La guerre autour du golfe du Lion ou de Lyon

Golfe du Lion ou de Lyon?
Au 18ème siècle d’éminents historiens et géographes se sont allègrement étripés autour du « Golfe du Lion » et « Golfe de Lyon ». Le fameux lion serait-il celui du Pic Saint Loup ou celui d’Hannibal?

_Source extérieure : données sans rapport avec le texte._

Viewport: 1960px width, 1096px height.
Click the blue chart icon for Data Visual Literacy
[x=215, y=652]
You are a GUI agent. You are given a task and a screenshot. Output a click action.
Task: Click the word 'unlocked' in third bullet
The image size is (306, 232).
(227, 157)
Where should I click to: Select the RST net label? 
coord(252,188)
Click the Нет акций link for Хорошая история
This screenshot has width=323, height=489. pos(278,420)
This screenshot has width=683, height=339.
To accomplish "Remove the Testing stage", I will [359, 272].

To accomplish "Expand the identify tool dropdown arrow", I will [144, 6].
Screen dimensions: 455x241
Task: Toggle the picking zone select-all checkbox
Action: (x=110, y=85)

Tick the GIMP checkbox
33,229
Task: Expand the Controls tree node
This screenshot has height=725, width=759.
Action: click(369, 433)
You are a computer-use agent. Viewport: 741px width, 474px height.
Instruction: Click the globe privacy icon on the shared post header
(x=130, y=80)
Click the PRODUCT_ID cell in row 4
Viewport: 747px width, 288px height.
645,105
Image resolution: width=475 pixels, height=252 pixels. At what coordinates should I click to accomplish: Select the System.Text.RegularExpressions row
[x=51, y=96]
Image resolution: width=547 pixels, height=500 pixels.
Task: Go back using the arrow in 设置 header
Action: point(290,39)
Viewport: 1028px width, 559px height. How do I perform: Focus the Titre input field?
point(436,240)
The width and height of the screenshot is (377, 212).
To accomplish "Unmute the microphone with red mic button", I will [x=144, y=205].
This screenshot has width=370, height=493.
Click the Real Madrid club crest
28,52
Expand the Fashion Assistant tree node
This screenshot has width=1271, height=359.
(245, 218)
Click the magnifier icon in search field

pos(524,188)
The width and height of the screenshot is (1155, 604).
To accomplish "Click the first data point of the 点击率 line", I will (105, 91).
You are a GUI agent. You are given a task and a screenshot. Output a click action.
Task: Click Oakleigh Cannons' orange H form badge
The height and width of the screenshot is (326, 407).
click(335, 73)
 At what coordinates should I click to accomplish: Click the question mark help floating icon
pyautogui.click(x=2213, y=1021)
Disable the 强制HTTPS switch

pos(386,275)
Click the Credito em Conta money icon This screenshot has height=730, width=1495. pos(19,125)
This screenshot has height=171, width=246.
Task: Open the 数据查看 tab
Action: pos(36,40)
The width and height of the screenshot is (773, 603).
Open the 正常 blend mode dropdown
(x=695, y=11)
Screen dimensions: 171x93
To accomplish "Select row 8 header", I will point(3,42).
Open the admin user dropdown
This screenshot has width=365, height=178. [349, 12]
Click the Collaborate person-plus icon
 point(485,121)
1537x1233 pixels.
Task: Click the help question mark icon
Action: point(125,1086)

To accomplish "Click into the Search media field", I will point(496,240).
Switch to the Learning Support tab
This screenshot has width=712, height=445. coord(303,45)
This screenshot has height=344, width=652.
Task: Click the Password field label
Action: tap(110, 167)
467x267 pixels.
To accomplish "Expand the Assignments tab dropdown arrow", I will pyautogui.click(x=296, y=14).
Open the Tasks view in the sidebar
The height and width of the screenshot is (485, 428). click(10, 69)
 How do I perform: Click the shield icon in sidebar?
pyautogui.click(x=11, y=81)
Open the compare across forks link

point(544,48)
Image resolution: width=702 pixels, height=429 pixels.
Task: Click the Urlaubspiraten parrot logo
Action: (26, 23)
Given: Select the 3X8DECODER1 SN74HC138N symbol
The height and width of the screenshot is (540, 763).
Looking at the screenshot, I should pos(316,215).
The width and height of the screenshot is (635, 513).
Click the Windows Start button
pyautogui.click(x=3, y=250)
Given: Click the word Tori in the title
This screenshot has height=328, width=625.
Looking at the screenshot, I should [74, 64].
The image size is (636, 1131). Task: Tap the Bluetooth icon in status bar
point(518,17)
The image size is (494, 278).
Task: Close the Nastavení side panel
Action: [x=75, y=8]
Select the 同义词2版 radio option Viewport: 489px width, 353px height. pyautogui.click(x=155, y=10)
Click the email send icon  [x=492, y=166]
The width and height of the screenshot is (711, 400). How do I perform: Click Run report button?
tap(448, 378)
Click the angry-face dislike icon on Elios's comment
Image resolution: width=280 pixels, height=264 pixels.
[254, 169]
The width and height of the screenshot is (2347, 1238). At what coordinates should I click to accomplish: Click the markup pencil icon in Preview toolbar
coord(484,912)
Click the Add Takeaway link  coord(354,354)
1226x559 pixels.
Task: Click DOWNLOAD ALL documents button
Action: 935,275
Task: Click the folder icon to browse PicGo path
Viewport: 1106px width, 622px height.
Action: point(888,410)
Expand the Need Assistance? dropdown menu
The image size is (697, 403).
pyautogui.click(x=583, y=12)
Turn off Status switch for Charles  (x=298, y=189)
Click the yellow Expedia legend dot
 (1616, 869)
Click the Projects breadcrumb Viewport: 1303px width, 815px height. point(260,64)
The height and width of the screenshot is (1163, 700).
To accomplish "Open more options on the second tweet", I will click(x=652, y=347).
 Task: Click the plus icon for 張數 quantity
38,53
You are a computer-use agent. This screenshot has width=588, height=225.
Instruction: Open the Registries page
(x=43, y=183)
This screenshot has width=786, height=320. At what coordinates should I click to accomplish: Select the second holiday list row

Surtout n’allez pas demander l’avis de l’ unité de Geosciences de Montpellier , elle n’en sait rien et l’indique dans ce court texte publié le 25 juillet 2015 « A propos d’étymologie, il est fréquent que le temps ait effacé toute trace de certitude. Nous sommes alors réduit à balancer sans fin entre les différentes hypothèses et légendes. Mais quand on invoque des légendes, c’est toujours la plus jolie qui est véridique. »
Et selon la plus jolie légende version unité de Géosciences  » A l’époque ancienne et troublée du haut Moyen-Age, les navigateurs méditerranéens n’avaient pas encore maîtrisé l’utilisation du GPS et se déplaçaient en visant des points de repère disséminés le long de la côte et visibles depuis le large. Les caboteurs désirant rallier Maguelone repéraient la montagne en forme de sphinx, qui comme chacun sait, est un lion couché relevant fièrement sa tête d’homme. Mais pour les matelots moins lettrés que leur commandant, c’était bel et bien un lion qui se tenait au fond du Golfe, et ils avaient bien raison d’identifier ainsi notre majestueux Pic St Loup ! Et c’est ainsi que la vaste baie sableuse située entre Camargue et Roussillon est devenue le Golfe du Lion ».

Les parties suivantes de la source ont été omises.